◆ **Kutipan Teks**
═══
Tuhan memberkati kita sekalian! 

Sakramen Pengakuan Dosa

Persiapan Pengakuan Dosa
Tuhan Yesus mengaruniakan Sakramen Pengakuan Dosa “agar barangsiapa telah berbuat dosa setelah Pembaptisan dapat didamaikan kembali dengan Allah yang telah mereka sakiti hati-Nya dan dengan Gereja yang telah mereka lukai.” (Paus Yohanes Paulus II, 6 Jan 1983).

Sebab kita semua adalah orang-orang berdosa, kita perlu untuk didamaikan dengan Allah” (2 Korintus 5:20). Bahkan orang yang paling keras dan bebal sekalipun di antara kita memerlukan pertobatan dan pemurnian. Caranya sungguh sederhana dan mudah, terjangkau oleh setiap orang yang mencari pengampunan Allah untuk dosa-dosanya.

Boleh dikatakan bahwa satu-satunya syarat adalah memiliki niat baik untuk kembali kepada Allah seperti si anak yang hilang (Lukas 15:17-19) dan mengakui dosa-dosa kita dengan penuh rasa penyesalan di hadapan wakil Allah, yaitu Imam (cf. Yohanes 20:23).

Doa Sebelum Pengakuan Dosa
Ya Allah yang Maha Kuasa dan Maha Rahim, yang telah menciptakanku dan menebusku dengan darah suci Putra Tunggal-Mu, sudilah melihatku, ya Tuhan, berlutut di kaki-Mu memohon pengampunan-Mu. Aku dengan sangat tulus berniat untuk meninggalkan cara hidupku yang tidak baik, untuk meninggalkan lembah kekelaman dimana aku telah lama tersesat, dan untuk kembali kepada-Mu, sumber air kehidupan.
Aku sekarang berniat untuk menerima Sakramen Pengakuan Dosa. Aku berhasrat untuk mengakukan dosa-dosaku dengan penuh ketulusan kepada-Mu dan kepada Imam-Mu, oleh sebab itu sekarang aku ingin memeriksa batinku dengan sungguh-sungguh.

Pemeriksaan Batin Sebelum Pengakuan Dosa
Periksalah batinmu. Ingat kembali dosa-dosamu. Perlahan tanyakan kepada dirimu apa yang telah kamu lakukan dengan penuh kesadaran dan dengan penuh kesengajaan yang bertentangan dengan Perintah-Perintah Allah.

Perintah Allah Pertama
-. Pernahkah aku menjalankan kewajibanku kepada Allah dengan kurang tulus atau bersungut-sungut?
-. Apakah aku telah berdoa secara teratur?
-. Pernahkah aku menerima Komuni Kudus ketika saya memiliki dosa berat atau tanpa mempersiapkan diri dengan cukup? Pernahkah saya teledor dalam berpuasa satu jam sebelum Ekaristi?
═══
◆ **Cuplikan Data**
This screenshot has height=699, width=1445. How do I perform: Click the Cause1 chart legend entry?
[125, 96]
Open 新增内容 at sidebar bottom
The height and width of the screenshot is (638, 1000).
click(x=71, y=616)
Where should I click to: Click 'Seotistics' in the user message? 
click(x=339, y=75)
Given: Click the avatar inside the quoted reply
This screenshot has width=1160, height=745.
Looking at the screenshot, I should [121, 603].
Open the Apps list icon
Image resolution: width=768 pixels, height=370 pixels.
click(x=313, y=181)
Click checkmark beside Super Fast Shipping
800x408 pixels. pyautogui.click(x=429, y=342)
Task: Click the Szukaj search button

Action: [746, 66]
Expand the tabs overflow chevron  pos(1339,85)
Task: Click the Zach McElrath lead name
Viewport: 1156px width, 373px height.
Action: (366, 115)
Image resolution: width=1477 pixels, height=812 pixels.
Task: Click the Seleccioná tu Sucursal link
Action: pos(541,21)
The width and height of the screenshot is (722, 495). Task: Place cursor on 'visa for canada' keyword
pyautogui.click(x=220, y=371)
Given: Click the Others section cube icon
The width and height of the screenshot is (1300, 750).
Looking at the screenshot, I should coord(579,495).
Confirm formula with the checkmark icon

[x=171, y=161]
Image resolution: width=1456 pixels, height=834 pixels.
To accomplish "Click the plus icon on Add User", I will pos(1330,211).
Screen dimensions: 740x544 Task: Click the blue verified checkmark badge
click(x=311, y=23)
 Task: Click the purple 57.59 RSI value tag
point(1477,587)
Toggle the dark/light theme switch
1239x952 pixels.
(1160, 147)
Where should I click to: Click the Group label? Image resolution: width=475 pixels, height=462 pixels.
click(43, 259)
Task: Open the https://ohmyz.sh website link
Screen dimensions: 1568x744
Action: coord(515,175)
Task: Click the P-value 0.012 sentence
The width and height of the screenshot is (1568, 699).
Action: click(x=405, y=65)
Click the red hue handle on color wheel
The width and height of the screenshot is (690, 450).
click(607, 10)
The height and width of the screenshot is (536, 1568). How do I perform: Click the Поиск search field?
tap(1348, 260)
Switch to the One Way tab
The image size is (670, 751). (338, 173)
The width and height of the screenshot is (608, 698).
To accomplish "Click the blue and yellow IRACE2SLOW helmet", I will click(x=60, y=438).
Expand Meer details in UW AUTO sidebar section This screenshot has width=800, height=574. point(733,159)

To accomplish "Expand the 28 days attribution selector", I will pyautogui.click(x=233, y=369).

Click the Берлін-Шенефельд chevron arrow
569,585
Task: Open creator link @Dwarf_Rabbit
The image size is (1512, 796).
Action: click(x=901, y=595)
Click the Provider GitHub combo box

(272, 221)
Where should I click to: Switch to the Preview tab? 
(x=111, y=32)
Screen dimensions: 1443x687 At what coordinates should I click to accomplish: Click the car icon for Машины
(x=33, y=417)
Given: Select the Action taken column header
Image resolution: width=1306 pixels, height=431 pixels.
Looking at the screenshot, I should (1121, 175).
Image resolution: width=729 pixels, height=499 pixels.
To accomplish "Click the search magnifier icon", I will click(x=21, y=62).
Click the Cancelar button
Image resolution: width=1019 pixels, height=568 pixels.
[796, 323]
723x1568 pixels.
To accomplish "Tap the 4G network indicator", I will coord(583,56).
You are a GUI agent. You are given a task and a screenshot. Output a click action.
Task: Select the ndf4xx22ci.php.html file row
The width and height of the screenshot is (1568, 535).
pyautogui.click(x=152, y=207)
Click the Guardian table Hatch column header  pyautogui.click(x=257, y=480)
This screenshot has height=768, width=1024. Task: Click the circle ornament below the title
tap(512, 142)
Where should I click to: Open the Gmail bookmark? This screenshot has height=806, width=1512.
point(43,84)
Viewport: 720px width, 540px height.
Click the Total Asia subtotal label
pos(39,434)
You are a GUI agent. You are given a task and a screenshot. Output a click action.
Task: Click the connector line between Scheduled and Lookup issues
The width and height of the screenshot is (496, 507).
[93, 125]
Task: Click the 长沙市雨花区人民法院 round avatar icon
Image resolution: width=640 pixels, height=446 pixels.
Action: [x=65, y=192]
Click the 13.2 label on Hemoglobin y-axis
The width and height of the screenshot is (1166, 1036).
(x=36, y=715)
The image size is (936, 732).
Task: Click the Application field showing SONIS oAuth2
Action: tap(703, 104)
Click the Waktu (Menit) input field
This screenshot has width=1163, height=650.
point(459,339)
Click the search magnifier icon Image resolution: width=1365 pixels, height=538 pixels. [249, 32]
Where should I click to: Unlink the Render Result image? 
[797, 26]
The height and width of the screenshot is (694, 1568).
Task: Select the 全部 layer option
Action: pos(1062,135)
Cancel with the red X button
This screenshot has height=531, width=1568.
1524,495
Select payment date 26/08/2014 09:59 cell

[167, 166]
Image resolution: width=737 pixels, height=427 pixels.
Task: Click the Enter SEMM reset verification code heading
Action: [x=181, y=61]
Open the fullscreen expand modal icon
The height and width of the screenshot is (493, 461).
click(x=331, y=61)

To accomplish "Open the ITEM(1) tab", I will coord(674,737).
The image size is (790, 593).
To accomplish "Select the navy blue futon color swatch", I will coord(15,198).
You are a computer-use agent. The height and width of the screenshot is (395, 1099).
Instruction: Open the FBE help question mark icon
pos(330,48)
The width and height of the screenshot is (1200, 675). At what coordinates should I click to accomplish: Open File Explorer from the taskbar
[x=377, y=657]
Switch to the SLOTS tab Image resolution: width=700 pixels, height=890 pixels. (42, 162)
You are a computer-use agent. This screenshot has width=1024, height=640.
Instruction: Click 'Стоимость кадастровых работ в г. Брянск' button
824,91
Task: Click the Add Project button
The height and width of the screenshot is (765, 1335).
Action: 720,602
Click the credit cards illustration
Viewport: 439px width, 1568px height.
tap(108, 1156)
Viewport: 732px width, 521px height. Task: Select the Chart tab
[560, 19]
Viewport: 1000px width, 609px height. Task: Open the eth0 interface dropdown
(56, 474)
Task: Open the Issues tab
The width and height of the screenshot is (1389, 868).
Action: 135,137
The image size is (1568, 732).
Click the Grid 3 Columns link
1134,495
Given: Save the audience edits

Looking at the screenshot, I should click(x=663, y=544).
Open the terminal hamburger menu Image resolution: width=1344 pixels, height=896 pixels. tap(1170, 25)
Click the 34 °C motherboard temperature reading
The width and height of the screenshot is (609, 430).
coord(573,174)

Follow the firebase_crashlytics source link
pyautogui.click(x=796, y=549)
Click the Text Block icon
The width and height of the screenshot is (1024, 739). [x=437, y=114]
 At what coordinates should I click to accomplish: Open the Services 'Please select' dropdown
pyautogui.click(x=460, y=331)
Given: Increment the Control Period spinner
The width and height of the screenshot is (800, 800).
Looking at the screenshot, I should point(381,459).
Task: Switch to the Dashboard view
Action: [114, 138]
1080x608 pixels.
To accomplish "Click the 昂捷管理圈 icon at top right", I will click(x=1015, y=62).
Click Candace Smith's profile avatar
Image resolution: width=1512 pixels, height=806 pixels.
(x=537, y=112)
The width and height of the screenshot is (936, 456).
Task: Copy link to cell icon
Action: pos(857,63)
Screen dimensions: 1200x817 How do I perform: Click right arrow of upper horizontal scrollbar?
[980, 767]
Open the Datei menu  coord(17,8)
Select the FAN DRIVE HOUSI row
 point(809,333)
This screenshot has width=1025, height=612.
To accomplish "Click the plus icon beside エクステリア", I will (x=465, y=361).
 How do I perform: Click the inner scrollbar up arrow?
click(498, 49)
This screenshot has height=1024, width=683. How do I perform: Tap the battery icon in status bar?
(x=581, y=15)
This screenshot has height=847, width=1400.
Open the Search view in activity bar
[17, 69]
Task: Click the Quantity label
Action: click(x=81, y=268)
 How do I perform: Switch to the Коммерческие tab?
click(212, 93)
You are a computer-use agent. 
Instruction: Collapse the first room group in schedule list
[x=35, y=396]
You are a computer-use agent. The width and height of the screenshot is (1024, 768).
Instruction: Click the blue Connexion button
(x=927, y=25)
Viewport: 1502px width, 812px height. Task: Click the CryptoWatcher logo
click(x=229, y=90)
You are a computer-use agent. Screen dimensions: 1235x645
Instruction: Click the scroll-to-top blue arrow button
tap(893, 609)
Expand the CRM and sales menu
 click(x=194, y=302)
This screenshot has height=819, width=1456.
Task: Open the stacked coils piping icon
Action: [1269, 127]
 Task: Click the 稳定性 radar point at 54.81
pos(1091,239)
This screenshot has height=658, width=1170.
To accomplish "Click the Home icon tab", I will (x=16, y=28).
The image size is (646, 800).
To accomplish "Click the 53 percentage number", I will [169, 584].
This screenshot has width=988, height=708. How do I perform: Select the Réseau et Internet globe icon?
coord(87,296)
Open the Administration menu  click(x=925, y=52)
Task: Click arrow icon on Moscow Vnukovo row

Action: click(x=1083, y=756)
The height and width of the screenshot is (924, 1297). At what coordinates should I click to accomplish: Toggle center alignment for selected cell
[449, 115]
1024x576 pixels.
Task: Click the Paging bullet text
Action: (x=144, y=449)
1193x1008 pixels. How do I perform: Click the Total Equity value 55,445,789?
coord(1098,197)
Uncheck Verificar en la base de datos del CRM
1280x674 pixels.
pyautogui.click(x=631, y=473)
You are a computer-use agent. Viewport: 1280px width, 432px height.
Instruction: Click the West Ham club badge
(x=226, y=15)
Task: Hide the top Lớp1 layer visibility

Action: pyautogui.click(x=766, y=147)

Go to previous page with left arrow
═══
◆ **Bagian Latihan**
[a] Dalam teks tentang Sakramen Pengakuan Dosa, siapa yang disebut sebagai wakil Allah tempat kita mengakui dosa-dosa?
[b] Salin ulang bagian teks tentang Sakramen Pengakuan Dosa, mulai dari "Aku sekarang berniat" dan berakhir pada "jam sebelum Ekaristi?".

◆ **Jawaban Tugas**
[a] Imam.

[b]
Aku sekarang berniat untuk menerima Sakramen Pengakuan Dosa. Aku berhasrat untuk mengakukan dosa-dosaku dengan penuh ketulusan kepada-Mu dan kepada Imam-Mu, oleh sebab itu sekarang aku ingin memeriksa batinku dengan sungguh-sungguh.

Pemeriksaan Batin Sebelum Pengakuan Dosa
Periksalah batinmu. Ingat kembali dosa-dosamu. Perlahan tanyakan kepada dirimu apa yang telah kamu lakukan dengan penuh kesadaran dan dengan penuh kesengajaan yang bertentangan dengan Perintah-Perintah Allah.

Perintah Allah Pertama
-. Pernahkah aku menjalankan kewajibanku kepada Allah dengan kurang tulus atau bersungut-sungut?
-. Apakah aku telah berdoa secara teratur?
-. Pernahkah aku menerima Komuni Kudus ketika saya memiliki dosa berat atau tanpa mempersiapkan diri dengan cukup? Pernahkah saya teledor dalam berpuasa satu jam sebelum Ekaristi?